Thoughts on Systems

Emil Sit

Mar 1, 2009 - 3 minute read - Research Technology chord dht implementation

On implementing Chord

The Chord protocol dynamically constructs robust and scalable overlay networks that map a given key to an active node. The MIT PDOS Chord implementation has served as a reference implementation of Chord, and over the years has accumulated many tweaks and improvements. While the theoretical highlights have largely been documented in our publications, the implementation details may have been omitted. Given the relative multitude of re-implementations I know of, it seemed worthwhile to try and identify some of these lessons instead of leaving them to bit-rot inside our implementation.

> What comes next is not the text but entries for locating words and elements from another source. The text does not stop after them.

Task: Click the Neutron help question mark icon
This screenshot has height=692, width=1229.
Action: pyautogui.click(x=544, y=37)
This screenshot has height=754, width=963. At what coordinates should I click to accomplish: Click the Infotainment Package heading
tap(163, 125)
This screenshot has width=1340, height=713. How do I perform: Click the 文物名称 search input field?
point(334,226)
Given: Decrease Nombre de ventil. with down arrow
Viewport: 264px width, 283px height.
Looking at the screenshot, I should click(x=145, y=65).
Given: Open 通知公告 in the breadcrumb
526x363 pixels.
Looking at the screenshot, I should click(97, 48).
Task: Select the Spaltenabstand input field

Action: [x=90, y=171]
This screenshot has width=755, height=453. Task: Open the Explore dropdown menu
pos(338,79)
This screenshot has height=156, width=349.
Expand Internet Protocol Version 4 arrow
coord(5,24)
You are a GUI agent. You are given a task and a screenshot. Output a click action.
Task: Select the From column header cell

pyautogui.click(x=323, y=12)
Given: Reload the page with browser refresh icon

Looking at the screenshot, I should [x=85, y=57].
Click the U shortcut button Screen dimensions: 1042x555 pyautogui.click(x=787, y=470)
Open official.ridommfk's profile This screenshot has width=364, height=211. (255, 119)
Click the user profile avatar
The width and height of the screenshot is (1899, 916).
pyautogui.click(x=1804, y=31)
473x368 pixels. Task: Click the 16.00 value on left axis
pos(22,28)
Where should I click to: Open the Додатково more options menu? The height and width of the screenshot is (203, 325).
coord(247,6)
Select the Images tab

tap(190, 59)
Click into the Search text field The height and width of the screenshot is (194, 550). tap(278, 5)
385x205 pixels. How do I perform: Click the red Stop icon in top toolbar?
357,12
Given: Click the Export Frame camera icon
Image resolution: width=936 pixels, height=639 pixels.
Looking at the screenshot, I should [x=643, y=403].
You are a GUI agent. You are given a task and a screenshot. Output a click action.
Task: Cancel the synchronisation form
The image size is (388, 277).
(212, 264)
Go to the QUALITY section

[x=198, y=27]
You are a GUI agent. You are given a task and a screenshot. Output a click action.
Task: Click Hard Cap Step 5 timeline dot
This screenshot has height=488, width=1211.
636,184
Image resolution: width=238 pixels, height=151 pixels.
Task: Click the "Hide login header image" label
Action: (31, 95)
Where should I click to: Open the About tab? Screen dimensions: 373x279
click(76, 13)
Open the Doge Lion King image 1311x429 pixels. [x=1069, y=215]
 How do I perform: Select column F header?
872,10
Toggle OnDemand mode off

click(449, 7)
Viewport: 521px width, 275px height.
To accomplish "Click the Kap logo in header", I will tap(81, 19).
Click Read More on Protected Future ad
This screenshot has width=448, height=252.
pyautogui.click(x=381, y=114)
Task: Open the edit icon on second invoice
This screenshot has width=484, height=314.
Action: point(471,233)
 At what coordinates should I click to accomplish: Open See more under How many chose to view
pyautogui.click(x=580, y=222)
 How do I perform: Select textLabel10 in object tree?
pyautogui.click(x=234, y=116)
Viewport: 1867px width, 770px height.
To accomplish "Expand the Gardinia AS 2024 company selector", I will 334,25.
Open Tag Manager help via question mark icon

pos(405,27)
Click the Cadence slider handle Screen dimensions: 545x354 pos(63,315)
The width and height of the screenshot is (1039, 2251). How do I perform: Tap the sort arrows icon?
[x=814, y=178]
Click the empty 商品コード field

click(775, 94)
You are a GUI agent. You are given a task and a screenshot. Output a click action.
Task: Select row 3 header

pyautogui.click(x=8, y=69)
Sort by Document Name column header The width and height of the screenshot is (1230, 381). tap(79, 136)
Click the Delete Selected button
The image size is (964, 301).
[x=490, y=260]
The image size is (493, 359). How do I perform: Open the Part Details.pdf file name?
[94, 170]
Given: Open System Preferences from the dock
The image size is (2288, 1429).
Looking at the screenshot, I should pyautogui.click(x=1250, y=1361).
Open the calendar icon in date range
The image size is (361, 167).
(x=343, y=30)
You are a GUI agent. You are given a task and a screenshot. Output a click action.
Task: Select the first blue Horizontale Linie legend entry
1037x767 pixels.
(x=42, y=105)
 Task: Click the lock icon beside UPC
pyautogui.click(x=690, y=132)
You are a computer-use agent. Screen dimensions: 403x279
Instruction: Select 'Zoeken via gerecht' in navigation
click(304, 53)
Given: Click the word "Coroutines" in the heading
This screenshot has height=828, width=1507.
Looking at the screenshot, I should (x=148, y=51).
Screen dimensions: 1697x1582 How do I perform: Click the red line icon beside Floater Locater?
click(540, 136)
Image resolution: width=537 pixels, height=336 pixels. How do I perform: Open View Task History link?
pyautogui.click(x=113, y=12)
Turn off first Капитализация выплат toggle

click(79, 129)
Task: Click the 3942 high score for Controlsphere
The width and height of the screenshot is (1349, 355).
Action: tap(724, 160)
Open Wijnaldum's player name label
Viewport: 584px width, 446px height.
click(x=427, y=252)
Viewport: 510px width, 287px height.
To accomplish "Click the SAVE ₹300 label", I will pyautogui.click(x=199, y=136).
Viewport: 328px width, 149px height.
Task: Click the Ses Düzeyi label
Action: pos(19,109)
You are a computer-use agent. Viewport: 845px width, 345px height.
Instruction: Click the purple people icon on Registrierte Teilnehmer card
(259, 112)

A basic understanding of Chord is assumed. It is also important to realize that MIT Chord was largely run over the wide-area, not in a data-center.

MIT Chord is implemented in C++ using libasync. We did not like Java because (at least a few years ago) PlanetLab did not make it easy to push a JRE to all your nodes and would also kill processes with large memory footprints (which seemed to often be Java VMs). So, using C++ made deployment to PlanetLab easier and the code more efficient. Today, I might use the STL and select bits from Boost, which would make the implementation accessible to a broader audience. I’d probably also use threads.

Because of its libasync roots, MIT Chord uses XDR and SunRPC for its inter-node communcation. It would be better today to use something like Protocol Buffers or Thrift; the front-end should definitely support XML-RPC for maximum ease-of-application development. Other than NFS, basically no one uses SunRPC.

Chord uses its own transport called the Striped Transport Protocol (STP). Read the section, think about the problem, decide if STP is right for you. For actual data transfers, depending on your object size, it may be simpler to go with TCP. UDP without flow-control may be just fine for the routing RPCs, though managing retransmission timers and mapping it to node liveness will be lots of fun. Also read about Accordion’s approach to this issue.

Much of a DHT implementation revolves around keeping track of other nodes (e.g., your neighbors). The Chord paper describes the abstract successor list and finger table; our implementation keeps a bucket of nodes (the locationtable) that calculates successors and fingers on the fly from this table. The Chord stabilization protocol runs periodically to keep this bucket filled with relevant live nodes. This approach also let us easily implement Accordion in our codebase. A single reference-counted object is used to proxy remote nodes: this keeps all state about a remote node consistent, even if it is part of multiple in-flight operations.

Nodes often fail and MIT Chord works hard to stop using failed nodes, despite some Chord operations that pass node lists around, by tagging the node wire representation with the time since the node was last contacted directly. If node A has discovered for itself that node B has failed, it will ignore any mention of B from its neighbors that have not directly heard from B more recently. (This doesn’t quite work right in the case of asymmetrically reachable nodes, but it is unclear what to do with such nodes anyway.)

Definitely include tools to view a live node’s state. If you’re feeling fancy, your nodes will speak HTTP on a special port and produce pretty graphics (MIT Chord doesn’t). This will significantly improve your ability to debug weird routing issues (remotely).

These thoughts are a bit haphazard but hopefully they contain some tidbits of interest. I’ve actually had relatively little interaction with other implementors of Chord so if you’re one of them, I’m curious how your experiences compare.